Wells' need to put the mission first is in sharp contrast with the focus of the creators of Homeland who believe that dramatizing the emotional health of its central characters should consume greater energy than the politics of terrorism and counter terrorism. This is not to say that geopolitical realities and the well being of veterans in stateside are ignored. Indeed, the deployment of a drone in the first season and Israel’s bombing of five Iranian nuclear sites with American assistance in the second season, and their repercussions, are the catalysts for what follows. But Homeland's treatment of Middle Eastern politics is superficial and at times callous. Listen to almost every word that is emitted by the Vice President. (The President is nowhere to be seen.) Even the trauma suffered by American veterans, except for a brief speech delivered by Brody’s wife, Jessica, is slighted except when it dwells on Brody himself. There is little in the series that explores, as Berenson does, the frustration of returning veterans at the indifference of the American public. A veteran will be called a hero, people will offer to buy him a beer but their eyes will glaze over if he attempts to talk honestly about his experience. Instead, the producers of this show decided that their audience could be best engaged by concentrating upon character and personal relationships. When veterans do gather together, their conversation is mostly about Brody.  And Brody is compelling as we witness the fallout of the conflicting demands that are placed on him. It is no wonder that he comes close to experiencing a catatonic breakdown.

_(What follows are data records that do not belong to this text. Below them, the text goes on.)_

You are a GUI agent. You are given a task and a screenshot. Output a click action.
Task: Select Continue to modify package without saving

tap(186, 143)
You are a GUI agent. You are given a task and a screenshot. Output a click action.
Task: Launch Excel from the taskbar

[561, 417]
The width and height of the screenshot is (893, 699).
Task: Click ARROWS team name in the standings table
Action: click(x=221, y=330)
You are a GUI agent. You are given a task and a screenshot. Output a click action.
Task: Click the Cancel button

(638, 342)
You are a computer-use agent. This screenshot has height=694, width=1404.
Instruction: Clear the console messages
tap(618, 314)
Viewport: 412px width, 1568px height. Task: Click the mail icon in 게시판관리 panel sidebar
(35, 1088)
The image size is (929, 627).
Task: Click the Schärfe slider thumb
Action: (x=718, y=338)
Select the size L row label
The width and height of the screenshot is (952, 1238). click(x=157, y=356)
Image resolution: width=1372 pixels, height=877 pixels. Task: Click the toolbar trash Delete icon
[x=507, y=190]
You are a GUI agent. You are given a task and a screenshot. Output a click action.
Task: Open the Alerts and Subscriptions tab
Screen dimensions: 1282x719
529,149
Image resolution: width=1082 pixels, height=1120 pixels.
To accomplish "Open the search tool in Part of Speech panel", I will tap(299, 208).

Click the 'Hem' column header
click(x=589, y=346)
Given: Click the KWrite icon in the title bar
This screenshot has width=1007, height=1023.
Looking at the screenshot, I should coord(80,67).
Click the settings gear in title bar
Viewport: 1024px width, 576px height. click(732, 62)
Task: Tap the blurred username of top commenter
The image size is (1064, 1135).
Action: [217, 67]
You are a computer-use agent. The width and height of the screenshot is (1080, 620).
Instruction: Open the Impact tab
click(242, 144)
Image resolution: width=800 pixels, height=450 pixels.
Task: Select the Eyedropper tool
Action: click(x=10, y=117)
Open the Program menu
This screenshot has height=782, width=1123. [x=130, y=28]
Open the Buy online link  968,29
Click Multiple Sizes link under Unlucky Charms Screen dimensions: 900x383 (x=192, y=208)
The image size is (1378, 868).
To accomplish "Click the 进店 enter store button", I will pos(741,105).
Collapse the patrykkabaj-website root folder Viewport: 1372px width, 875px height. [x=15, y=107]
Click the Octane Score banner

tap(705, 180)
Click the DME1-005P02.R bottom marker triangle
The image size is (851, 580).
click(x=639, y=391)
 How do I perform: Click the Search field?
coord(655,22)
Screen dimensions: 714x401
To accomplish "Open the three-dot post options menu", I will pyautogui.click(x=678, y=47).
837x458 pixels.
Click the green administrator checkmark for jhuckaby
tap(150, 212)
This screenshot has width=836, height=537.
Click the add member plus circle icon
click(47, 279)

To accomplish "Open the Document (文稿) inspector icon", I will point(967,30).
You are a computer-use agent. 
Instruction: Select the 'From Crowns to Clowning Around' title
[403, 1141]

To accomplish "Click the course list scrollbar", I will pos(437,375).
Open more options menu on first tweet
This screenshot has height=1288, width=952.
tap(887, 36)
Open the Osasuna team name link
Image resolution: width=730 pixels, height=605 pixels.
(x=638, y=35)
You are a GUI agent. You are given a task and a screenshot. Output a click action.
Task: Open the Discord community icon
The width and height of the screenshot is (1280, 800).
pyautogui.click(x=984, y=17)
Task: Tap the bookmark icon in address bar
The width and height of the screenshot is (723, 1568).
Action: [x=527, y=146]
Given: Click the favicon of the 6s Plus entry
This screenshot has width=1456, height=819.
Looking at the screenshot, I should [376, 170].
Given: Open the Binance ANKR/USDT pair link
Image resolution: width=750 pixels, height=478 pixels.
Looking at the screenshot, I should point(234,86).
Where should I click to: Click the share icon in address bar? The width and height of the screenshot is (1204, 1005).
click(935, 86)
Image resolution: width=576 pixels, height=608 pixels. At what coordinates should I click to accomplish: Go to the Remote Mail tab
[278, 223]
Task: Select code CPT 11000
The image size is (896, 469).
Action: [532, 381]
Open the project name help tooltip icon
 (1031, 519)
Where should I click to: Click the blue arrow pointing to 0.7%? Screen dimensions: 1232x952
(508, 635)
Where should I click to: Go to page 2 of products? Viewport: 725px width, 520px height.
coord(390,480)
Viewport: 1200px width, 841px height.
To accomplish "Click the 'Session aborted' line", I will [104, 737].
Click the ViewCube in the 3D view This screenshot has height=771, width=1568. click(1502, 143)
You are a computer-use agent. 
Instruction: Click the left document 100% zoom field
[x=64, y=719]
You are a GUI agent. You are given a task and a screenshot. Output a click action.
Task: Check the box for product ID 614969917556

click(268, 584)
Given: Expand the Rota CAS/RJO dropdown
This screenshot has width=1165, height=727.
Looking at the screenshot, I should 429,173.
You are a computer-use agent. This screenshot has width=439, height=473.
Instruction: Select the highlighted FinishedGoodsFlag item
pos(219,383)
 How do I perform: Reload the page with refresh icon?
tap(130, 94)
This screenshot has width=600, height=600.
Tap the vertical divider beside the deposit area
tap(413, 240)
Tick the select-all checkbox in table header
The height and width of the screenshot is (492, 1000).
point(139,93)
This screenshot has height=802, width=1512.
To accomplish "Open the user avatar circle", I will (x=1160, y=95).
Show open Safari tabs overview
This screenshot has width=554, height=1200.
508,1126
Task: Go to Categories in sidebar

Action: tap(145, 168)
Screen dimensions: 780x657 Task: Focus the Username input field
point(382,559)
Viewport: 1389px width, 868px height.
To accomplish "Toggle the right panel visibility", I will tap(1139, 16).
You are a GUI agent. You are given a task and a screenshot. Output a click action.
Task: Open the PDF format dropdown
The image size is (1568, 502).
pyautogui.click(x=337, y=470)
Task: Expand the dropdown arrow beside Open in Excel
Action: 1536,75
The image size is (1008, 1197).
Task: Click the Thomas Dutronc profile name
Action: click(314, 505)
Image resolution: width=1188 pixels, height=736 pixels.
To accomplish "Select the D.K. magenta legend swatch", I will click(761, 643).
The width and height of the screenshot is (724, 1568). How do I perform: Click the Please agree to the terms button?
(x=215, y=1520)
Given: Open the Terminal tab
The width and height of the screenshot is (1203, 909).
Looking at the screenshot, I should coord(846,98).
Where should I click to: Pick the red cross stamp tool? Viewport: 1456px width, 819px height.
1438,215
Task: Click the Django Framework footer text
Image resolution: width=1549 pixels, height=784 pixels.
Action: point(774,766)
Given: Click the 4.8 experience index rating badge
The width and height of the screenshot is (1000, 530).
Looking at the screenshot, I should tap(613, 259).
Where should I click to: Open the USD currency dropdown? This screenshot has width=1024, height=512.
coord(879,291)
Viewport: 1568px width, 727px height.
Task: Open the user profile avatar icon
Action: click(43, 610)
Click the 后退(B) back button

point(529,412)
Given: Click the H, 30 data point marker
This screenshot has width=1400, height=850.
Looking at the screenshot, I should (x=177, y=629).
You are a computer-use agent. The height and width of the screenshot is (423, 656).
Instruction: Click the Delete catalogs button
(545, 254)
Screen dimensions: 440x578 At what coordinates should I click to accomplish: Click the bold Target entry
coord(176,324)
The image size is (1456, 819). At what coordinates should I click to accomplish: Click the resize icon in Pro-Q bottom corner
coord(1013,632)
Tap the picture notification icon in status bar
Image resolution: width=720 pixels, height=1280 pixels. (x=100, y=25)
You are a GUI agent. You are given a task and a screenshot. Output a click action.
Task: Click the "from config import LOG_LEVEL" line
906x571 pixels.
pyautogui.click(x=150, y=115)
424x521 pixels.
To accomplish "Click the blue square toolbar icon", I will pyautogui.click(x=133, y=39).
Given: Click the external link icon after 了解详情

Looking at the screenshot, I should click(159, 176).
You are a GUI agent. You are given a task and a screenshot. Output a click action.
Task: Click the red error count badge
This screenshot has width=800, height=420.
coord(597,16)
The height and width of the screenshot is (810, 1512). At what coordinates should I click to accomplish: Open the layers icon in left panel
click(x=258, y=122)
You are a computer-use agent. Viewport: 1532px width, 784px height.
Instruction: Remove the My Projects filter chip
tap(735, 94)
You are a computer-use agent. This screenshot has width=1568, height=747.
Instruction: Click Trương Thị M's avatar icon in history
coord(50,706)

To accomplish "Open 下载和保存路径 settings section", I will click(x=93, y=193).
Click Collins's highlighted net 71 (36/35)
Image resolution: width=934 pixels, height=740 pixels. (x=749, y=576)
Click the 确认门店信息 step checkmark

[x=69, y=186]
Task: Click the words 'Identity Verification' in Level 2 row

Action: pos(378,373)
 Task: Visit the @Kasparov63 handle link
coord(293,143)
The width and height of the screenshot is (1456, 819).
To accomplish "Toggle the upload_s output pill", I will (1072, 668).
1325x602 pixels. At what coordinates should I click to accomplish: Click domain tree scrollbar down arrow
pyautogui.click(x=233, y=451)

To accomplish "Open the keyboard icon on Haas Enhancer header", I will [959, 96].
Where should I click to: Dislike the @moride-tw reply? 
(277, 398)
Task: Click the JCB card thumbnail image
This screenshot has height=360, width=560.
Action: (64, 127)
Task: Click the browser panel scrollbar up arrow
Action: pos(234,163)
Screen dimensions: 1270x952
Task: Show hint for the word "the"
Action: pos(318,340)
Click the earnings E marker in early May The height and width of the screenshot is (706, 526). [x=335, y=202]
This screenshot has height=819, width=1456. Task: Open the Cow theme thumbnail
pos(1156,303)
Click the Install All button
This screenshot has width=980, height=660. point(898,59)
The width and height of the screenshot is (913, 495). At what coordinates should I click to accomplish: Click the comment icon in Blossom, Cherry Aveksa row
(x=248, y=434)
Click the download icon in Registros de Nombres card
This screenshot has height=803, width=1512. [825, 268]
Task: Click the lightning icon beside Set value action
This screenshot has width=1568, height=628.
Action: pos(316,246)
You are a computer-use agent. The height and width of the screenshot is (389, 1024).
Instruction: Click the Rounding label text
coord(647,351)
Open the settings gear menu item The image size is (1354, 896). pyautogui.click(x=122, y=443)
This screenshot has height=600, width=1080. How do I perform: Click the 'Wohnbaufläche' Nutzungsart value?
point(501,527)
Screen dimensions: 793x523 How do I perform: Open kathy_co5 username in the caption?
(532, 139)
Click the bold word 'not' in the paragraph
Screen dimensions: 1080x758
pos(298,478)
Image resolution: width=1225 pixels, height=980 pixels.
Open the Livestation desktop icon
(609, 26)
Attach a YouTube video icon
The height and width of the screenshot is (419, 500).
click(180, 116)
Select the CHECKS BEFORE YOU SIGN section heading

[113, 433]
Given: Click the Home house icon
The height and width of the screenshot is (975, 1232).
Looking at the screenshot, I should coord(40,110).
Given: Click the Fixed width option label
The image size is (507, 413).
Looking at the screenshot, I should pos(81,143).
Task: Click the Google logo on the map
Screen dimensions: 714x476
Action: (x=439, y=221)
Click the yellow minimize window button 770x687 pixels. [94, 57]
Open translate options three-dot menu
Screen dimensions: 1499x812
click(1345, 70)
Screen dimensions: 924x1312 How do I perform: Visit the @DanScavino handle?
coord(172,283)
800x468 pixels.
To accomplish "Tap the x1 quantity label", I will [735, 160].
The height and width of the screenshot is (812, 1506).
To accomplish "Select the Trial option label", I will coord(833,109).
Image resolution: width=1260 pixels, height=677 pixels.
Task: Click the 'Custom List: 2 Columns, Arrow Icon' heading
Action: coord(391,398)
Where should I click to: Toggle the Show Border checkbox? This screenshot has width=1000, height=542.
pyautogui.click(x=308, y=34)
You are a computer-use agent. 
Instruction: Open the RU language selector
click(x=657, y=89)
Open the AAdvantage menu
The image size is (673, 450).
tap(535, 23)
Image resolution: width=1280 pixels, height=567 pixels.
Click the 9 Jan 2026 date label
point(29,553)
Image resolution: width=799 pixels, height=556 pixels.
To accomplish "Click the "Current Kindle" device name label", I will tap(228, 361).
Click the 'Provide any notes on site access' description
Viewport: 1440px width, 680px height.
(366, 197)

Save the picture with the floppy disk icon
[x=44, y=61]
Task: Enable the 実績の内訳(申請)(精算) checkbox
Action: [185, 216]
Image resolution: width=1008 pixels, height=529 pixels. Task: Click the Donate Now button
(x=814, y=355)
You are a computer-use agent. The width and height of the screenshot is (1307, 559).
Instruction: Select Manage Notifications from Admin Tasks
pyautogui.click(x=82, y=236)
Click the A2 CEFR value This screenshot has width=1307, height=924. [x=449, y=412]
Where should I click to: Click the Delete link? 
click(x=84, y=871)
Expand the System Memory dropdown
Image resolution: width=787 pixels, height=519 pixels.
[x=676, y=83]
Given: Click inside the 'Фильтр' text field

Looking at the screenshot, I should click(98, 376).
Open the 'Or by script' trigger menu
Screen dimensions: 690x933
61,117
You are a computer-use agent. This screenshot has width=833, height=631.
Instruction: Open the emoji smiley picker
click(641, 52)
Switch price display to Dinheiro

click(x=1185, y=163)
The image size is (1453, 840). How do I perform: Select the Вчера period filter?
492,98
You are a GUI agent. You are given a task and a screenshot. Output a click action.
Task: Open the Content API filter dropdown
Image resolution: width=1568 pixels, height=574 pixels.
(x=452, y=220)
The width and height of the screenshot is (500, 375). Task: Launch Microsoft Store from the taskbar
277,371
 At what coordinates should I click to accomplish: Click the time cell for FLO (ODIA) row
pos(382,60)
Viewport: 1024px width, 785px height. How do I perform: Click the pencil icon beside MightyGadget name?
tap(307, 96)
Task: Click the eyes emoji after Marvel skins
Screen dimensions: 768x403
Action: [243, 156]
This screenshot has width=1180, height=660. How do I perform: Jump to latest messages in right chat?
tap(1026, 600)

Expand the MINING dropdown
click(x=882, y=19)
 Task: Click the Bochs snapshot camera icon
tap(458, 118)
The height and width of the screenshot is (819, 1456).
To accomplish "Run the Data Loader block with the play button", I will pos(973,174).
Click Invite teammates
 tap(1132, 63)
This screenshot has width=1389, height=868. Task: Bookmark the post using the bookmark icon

In this way, Brody is a mirror image to his bĂȘte noir/love interest, Carrie Matheson, the bipolar, extraordinarily intuitive CIA operative in Counter Intelligence. She suspects almost from the beginning that Brody is jihadist sleeper and that he could commit  a major terrorist attack at any time. But hardly anyone believes her and by the end of the first season, she is being subjected to horrific shock treatments after her psychological meltdown. In the second season, she appears to have been vindicated in her suspicions, but her relationship with Brody oscillates between being his enemy and his lover. Their scenes together are riveting (if sometimes a tad implausible) and therein resides the conundrum of the series. Although billed as a realistic espionage thriller, it feels more like a psychological drama that is essentially apolitical. We are far more invested in their emotional lives and their relationship than the larger issues that are briefly referenced. It is not as though television dramas cannot  explore geopolitical conditions. Britain’s MI5 was a powerful series in which the threats to national and international security always took priority over personal relationships. To derive the most satisfaction, it helped if the viewer was reasonably informed about global politics. I will continue to watch Homeland as I find its characters fascinating and the drama addictive but I will not be looking for insights into the American security state or specific international tensions. For that I await the next John Wells thriller that deals with Iran.